● Consigne écrite a
D'après l'extrait, qu'est-ce que le possible pour le mathématicien ?

● Extrait fourni
-=-=-=-=-
Page:La Revue du Mois, tome 2, 1906.djvu/166

Le texte de cette page a été corrigé et est conforme au fac-similé.
143
L’ADAPTATION DE LA PENSÉE

De plus en plus, les mathématiques tendent à se réduire à de pareilles implications, et à se débarrasser, à se vider de l’impure réalité ; je doute qu’elles arrivent jamais à cet état idéal d’une science « où l’on ne sait jamais de quoi on parle, ni si ce qu’on dit est vrai », mais, qu’elles y tendent, cela est manifeste. On m’a raconté récemment qu’il y a déjà, dans un pays moins rétrograde que le nôtre, un traité de géométrie élémentaire qui commence par cette phrase. « Peu importe ce qu’on appelle point, droite, plan, … » Au moins, cher ami, n’allez pas raconter que j’approuve ce début : il ne manquerait pas de gens sensés qui m’obligeraient à donner ma démission. Quoi qu’il en soit, en mathématiques, l’implication des propositions les unes dans les autres est seule nécessaire. Il suit de là que leur nécessité n’est que dans notre pensée et ne regarde en rien les choses. Quant au possible, c’est simplement, pour le mathématicien, ce qui n’implique pas contradiction dans les termes.
-=-=-=-=-
Données de localisation de mots et d'éléments:

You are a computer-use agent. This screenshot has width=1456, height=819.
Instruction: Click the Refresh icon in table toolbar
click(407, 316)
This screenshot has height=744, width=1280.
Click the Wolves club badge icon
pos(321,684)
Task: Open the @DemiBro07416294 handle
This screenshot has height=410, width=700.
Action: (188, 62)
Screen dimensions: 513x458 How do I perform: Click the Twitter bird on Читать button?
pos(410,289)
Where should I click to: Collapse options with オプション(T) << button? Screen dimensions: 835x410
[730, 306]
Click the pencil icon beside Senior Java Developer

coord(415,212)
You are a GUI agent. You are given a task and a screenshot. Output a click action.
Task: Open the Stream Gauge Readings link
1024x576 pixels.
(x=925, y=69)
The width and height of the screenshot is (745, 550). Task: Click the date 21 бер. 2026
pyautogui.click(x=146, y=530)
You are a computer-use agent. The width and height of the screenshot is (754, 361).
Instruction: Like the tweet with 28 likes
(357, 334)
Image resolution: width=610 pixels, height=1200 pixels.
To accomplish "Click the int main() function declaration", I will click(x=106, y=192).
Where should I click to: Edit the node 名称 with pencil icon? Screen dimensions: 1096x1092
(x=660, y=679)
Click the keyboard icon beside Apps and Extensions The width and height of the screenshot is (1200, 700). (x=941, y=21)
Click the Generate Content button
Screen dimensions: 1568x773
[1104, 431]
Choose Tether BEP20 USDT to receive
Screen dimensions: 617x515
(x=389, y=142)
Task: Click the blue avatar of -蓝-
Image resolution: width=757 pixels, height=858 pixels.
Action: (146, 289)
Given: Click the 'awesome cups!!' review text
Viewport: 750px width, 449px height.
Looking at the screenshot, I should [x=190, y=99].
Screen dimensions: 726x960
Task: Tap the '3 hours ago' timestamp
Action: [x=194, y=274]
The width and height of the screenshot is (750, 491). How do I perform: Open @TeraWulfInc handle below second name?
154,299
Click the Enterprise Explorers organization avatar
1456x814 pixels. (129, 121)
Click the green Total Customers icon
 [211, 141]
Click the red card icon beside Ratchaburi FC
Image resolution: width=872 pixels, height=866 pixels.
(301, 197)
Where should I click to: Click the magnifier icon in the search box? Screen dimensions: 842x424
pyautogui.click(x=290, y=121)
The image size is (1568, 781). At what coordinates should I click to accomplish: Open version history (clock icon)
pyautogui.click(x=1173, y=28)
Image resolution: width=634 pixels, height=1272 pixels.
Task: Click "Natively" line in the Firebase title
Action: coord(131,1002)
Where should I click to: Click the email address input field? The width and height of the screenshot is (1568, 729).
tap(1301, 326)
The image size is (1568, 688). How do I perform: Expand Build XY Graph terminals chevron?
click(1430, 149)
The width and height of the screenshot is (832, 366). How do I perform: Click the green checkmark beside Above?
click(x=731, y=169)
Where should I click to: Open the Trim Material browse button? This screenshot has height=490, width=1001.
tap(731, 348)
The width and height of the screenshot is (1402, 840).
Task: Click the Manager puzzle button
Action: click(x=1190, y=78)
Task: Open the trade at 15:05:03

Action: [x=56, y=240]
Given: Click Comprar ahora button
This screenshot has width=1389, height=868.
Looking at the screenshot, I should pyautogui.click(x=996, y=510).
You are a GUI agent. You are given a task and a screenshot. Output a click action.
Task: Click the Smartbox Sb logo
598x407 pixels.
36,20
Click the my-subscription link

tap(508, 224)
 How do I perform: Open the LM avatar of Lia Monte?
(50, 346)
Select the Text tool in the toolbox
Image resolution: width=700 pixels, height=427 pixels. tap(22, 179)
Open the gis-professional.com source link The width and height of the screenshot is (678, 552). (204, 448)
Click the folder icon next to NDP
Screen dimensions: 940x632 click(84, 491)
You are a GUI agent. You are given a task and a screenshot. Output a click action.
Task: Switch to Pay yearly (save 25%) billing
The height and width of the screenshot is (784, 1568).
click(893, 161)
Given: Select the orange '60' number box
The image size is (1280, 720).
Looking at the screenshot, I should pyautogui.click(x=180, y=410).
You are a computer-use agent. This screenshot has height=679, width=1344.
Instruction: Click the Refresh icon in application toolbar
-=-=-=-=-
● Consigne écrite b
Recopiez telles quelles les lignes des données, en commençant par celle qui contient « Click the Enterprise » et en vous arrêtant après celle qui contient « click(x=731, y=169) ».

● Résultat a
C'est simplement ce qui n'implique pas contradiction dans les termes.

● Résultat b
Click the Enterprise Explorers organization avatar
1456x814 pixels. (129, 121)
Click the green Total Customers icon
 [211, 141]
Click the red card icon beside Ratchaburi FC
Image resolution: width=872 pixels, height=866 pixels.
(301, 197)
Where should I click to: Click the magnifier icon in the search box? Screen dimensions: 842x424
pyautogui.click(x=290, y=121)
The image size is (1568, 781). At what coordinates should I click to accomplish: Open version history (clock icon)
pyautogui.click(x=1173, y=28)
Image resolution: width=634 pixels, height=1272 pixels.
Task: Click "Natively" line in the Firebase title
Action: coord(131,1002)
Where should I click to: Click the email address input field? The width and height of the screenshot is (1568, 729).
tap(1301, 326)
The image size is (1568, 688). How do I perform: Expand Build XY Graph terminals chevron?
click(1430, 149)
The width and height of the screenshot is (832, 366). How do I perform: Click the green checkmark beside Above?
click(x=731, y=169)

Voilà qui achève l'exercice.